The patternbegins with part or all of the global economy appearing to implode under its five-decade accumulation of debt. The public sector/central bank nexus responds with a liquidity injection, leading the markets to rally explosively and the pundits to declare the problem fixed. Then the markets gradually remember that liquidity and solvency are two different things, and that the mortgage lenders/money center banks/PIIGS countries/hedge funds/State and local governments, etc., are insolvent, not illiquid. And the cycle begins again.
But what to call it? “Sucker rally” seems a little too benign and prosaic for a process that looks more like fraud perpetrated on a learning-disabled, desperately-credulous victim.

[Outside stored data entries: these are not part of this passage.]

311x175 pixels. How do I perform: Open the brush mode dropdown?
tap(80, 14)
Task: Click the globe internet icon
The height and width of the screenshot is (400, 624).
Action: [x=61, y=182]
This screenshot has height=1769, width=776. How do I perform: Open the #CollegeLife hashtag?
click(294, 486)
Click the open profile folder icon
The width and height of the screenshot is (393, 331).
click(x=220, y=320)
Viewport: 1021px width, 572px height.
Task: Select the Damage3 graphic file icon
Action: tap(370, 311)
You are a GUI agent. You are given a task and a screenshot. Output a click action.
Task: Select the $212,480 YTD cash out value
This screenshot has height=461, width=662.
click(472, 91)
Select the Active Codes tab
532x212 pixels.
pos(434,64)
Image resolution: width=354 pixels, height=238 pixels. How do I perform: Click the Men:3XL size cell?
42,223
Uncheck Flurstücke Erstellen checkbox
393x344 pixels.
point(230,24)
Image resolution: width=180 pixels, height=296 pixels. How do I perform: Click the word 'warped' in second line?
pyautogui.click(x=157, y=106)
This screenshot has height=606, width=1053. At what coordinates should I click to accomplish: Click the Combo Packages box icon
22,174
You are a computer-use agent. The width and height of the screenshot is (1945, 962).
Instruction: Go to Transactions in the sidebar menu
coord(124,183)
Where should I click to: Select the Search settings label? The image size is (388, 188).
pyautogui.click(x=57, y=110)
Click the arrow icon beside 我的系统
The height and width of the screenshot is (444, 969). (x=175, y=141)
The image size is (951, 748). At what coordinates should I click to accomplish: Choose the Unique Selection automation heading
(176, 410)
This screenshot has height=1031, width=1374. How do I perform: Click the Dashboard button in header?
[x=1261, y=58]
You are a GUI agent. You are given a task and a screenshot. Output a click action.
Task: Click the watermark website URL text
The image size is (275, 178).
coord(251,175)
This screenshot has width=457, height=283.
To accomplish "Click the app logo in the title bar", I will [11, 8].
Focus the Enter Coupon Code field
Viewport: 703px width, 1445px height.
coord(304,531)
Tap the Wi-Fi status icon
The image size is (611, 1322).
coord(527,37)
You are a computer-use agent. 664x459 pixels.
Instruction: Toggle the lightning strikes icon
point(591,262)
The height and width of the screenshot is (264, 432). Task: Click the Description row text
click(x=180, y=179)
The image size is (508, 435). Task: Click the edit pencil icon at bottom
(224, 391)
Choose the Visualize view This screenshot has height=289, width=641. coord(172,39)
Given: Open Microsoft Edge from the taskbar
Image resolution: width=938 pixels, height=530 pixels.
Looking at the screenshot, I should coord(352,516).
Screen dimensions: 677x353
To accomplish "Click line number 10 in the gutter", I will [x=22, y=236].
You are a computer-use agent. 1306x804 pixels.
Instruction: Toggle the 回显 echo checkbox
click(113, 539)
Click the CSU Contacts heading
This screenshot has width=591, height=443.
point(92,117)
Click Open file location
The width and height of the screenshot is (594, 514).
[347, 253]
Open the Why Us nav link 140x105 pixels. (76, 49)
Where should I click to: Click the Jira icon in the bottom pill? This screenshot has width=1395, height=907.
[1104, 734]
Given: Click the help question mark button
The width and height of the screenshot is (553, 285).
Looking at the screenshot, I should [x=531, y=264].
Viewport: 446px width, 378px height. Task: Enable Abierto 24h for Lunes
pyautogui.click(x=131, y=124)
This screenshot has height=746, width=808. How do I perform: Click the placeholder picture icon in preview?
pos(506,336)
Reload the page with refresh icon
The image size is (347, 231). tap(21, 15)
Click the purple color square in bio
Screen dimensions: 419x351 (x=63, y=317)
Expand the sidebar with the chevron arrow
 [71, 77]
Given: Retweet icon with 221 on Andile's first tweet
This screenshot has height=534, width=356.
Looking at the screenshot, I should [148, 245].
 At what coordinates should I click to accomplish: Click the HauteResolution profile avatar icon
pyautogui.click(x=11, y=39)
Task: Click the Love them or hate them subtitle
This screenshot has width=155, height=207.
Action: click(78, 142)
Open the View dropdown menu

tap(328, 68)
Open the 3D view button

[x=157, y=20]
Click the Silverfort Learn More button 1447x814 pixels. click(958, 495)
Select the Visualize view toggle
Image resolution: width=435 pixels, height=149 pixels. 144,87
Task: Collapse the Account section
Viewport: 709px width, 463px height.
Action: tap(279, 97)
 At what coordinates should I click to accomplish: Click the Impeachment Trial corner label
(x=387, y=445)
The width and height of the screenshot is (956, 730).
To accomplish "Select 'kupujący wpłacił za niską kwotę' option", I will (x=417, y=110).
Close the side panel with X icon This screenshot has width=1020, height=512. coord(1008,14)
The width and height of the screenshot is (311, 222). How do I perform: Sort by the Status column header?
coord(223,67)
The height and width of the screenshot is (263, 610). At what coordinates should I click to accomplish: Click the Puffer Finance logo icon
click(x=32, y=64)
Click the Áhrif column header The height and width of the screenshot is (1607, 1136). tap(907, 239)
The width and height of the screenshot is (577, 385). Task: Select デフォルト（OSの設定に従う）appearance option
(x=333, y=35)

“Death throes of a decadent system” is accurate but too pretentious and doesn’t convey the cyclical (and cynical) nature of the process.
“Financial terrorism” is better, since the regularity of the cycle — and the fact that central banks have absolute control over the timing — seems to imply that there’s massive insider trading going on, possibly as part of a scheme by the (name your favorite elite conspiracy group) to suck as much wealth out of the system as possible before finally letting it collapse. Still, the term doesn’t convey the comic aspect of rich, supposedly-astute players getting suckered over and over. Incompetent money managers are funny.
In the end, what it’s called is less important that the fact that it’s a great trading indicator. Starting in 2007, if you’d gone long risk when the markets were falling apart — on the assumption that panicked governments would quickly intervene — and then taken profits and gone short a few weeks after the intervention, you’d have made a fortune from all the volatility.
This looks like another perfect set-up: A week ago, Europe was collapsing, China was slowing down and the US budgeting process was paralyzed. Stocks around the world had fallen hard, and a Euro-zone breakup was being actively planned for by governments and trading exchanges. Armageddon, in other words. So the central banks inject another hit of liquidity and Germany and the ECB appear to embrace the commingling of the continent’s balance sheets. And voila, the bulls are back in charge.
Now, trading strategies work until they don’t, and there’s always the risk that this latest bailout will actually fix the world’s problems and usher in a new era of consumer-led growth with soaring corporate profits, low inflation, and rising share prices. But…nah, why even give this possibility serious consideration? Nothing that was promised this week will make much of a near-term difference. Lower reserve requirements in China and cheaper dollar-denominated loans in Europe are just tweaks to already existing programs. More fiscal integration in Europe is inevitable if the common currency is to function as promised. But think for a moment about what this implies — Germany and France getting to micromanage Italy’s pension and tax system — and it clearly isn’t happening this month. Getting from here to a German-run Europe will take maybe five more near-death experiences, and in any event won’t address the fact that even Germany’s balance sheet (when you include its unfunded liabilities) really isn’t AAA.
So, the pattern should hold: “Risk-on” trades work this week, then things get choppy for a while. Then the markets grow cautious and finally terrified. The most likely catalyst for the panic stage is the massive, front-loaded refinancing schedule that Italy and Spain have unwisely set up for early 2012. But it could be anything. The point is to be short risk when it hits but not to marry the position, because more liquidity is on the way. The con will keep working as long as the world continues to see fiat currencies as valuable.